Exercise goal:
Copy out everything from the start of the records below down to the line that contains "[x=144, y=228]", reproducing each line exactly and omitting the pictures.

Given data:
>> START

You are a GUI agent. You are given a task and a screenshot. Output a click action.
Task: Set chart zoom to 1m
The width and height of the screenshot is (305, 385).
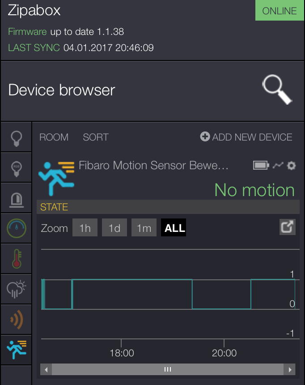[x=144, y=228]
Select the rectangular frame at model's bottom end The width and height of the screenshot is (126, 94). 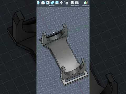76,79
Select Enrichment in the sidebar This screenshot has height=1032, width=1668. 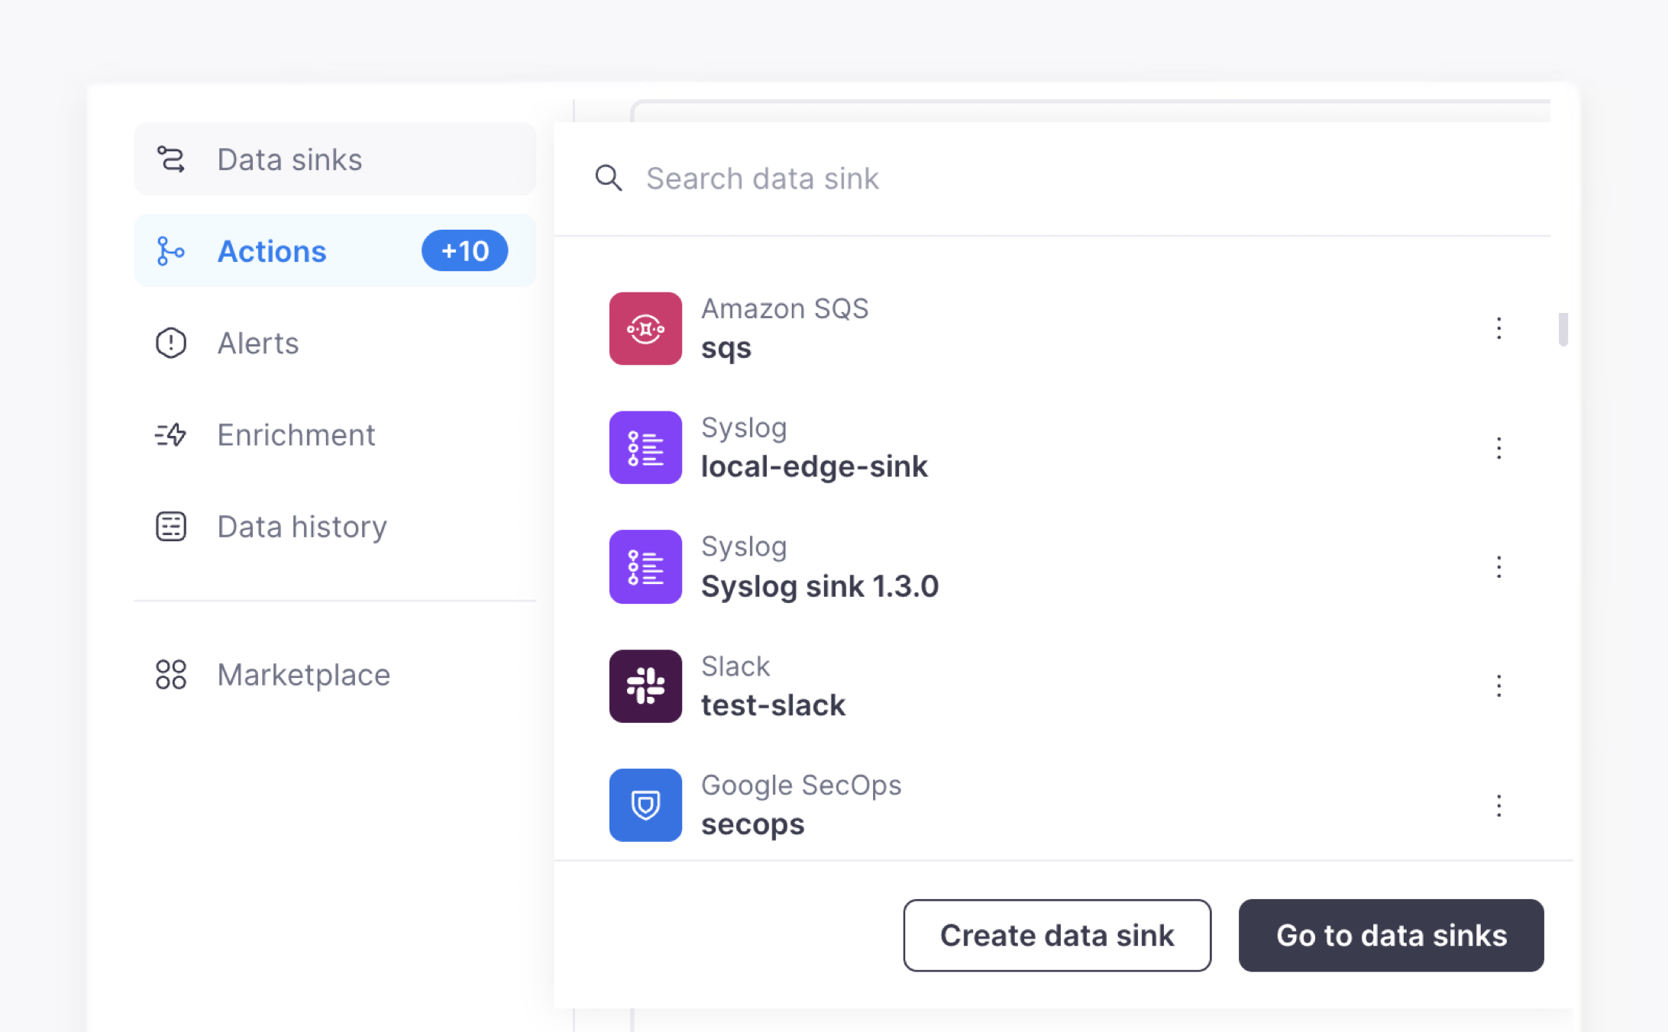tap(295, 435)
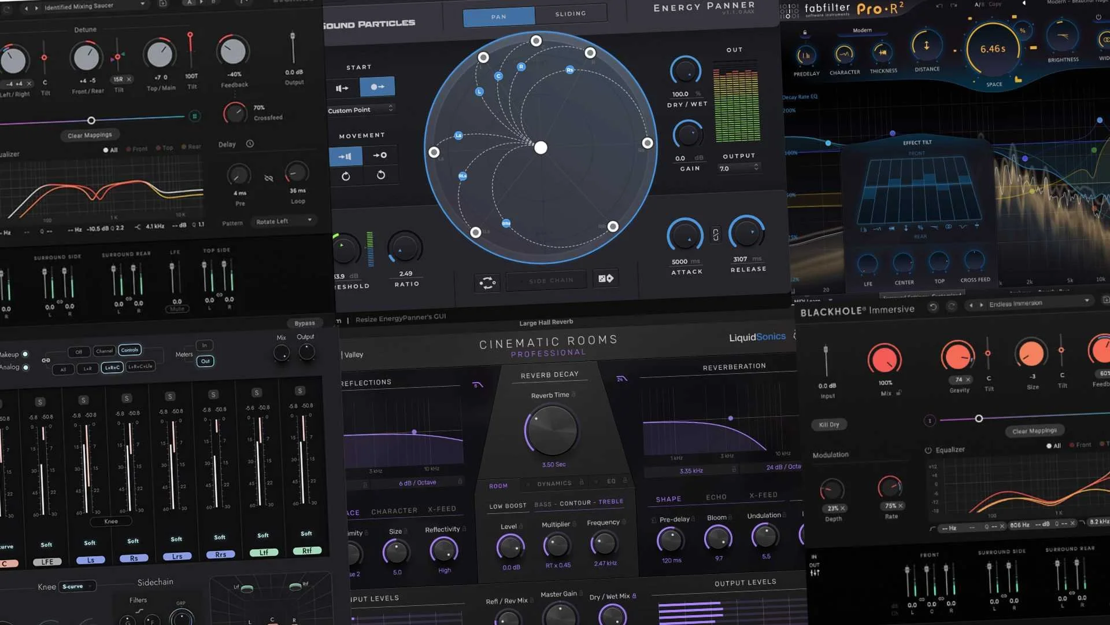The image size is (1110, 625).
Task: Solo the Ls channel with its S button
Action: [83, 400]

>> END

Answer to this problem:
You are a GUI agent. You are given a task and a screenshot. Output a click action.
Task: Set chart zoom to 1m
The width and height of the screenshot is (305, 385).
[x=144, y=228]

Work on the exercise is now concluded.